3. Your familiars' fur can transform into velcro on demand.  This means it won't take long for you to realize, that in the middle of the night, should you forget about rule number three above, and you do actually deign to disturb your sleeping will be to no avail.  No amount of foot or leg movement on your part will move him one inch.  He is literally attached to his position, and he will ride the waves of your tossing and turning while maintaining a profound deep meditation state of nirvanic bliss.......and your legs will still be stuck.   Your cat is a martial arts master and you Grasshopper are still in the beginning stages of kick box training in your sleep. 

4.  The "law of the book", (not to be confused with "The Book Of The Law") When a book is closed, it is to be ignored.  When a book is open and is actively being read, it is to be used for sitting or laying on top of.  When a book is laying on the middle of the floor with miles of open space and several comfey pillows around, it is still to be used for laying on top of.  It is your responsibility to find a "reasonable" time to read and study your spells, which will not disrupt his need to sit on your spell book when you have it open.  This is an exercise in stealth. You are in training.  

5.  Yes invisible fairies do exist.  Your familiar can often be observed playing with them and running amok chasing what appears to be thin air for seemingly no good reason what so ever. You must believe Grasshopper.  Your cat is wiser and keener of sight then you. 

6. You know that physics law, that says two objects cannot inhabit the same  space at one time?  Your familiar defies this law.  This is most commonly observed while trying to walk to the feed dish to put the food in it.  You will notice that his body is exactly where your foot needs to be, each step of the way. This is exceedingly treacherous, and makes getting to the food dish promptly, strangely impossible.   It's like a buddhist koan that says "to feed me, you must not arrive at the food dish." Yea...I don't know either.  I'm still working on it. 

7.  Your familiar is the only creature on earth that can toy with and tease a dragon safely.  Lizards are dragons you fool.  Don't you know anything? How do you not know this?  And don't think that not being able to actually read your fantastical beasts book when he's sitting on it, is any excuse for your lack of education on this matter. 

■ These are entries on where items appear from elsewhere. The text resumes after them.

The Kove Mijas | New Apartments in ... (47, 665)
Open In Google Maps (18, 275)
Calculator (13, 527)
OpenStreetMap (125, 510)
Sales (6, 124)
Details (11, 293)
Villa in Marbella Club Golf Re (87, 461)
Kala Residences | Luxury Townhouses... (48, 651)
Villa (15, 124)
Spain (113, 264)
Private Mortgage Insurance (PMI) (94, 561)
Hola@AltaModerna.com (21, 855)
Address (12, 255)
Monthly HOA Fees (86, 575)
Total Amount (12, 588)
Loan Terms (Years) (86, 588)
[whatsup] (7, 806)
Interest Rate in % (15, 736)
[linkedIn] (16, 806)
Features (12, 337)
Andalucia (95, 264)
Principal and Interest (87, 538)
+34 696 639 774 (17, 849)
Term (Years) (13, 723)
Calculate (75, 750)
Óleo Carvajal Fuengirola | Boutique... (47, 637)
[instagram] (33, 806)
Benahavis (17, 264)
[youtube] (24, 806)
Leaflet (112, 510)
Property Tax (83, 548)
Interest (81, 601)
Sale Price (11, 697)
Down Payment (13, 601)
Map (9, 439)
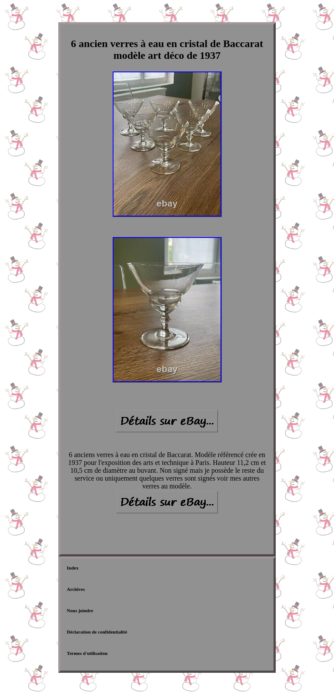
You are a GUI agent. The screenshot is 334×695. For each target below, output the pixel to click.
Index (73, 567)
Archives (76, 589)
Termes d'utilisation (87, 653)
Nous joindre (80, 610)
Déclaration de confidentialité (97, 631)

8.  Fuzzy cat toy ball with a bell?  Really?  That's so last year.  Now getting his claws into your long flowy robe hem as you walk by is an entirely different matter. Extra points for flesh. 

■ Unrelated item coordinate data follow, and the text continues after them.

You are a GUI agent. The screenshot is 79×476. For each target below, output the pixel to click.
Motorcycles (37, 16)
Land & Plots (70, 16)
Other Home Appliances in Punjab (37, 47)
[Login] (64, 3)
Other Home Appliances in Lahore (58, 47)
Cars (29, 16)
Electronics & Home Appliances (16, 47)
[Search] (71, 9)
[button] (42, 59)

9.  Your cat is a mythical scholar.  If you will please observe he has taken the initiative to modify the concept of the ouroboros which for those of you who may not know, is the symbol of the snake eating it's own tail. What does this modification of myth mean in cat speak?  It means his butt WILL BE in your face and his tail WILL be in YOUR mouth, or up your nose, or in your eyeball.  This is also known as the exercise of re-inacting a myth by "assuming the god form" and this will usually happen while the "law of the book" is being actively invoked.  Your familiar is a more advanced magician then you are, he can do two things at once.  And for your final consideration, his adept skills at assuming the godform in this capacity are with the intention of teaching you that "silence is golden".... so keep your mouth closed if you don't want to be spitting out cat hair for the next ten minutes. 

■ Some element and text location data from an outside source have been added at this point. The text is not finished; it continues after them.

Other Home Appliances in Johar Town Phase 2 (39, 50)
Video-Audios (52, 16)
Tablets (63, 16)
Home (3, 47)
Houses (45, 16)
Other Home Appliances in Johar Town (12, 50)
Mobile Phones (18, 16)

At the end of the day sleeping sideways, being magically mind controlled, and constantly challenged in your scholastic endeavors is worth the long term companionship of your magical friend. So remember to "do the right thing", read up on your fantastical beasts, and practice becoming a time master ninja,  follow and be mindful of these guidelines and you'll have a long and prosperous magical journey together.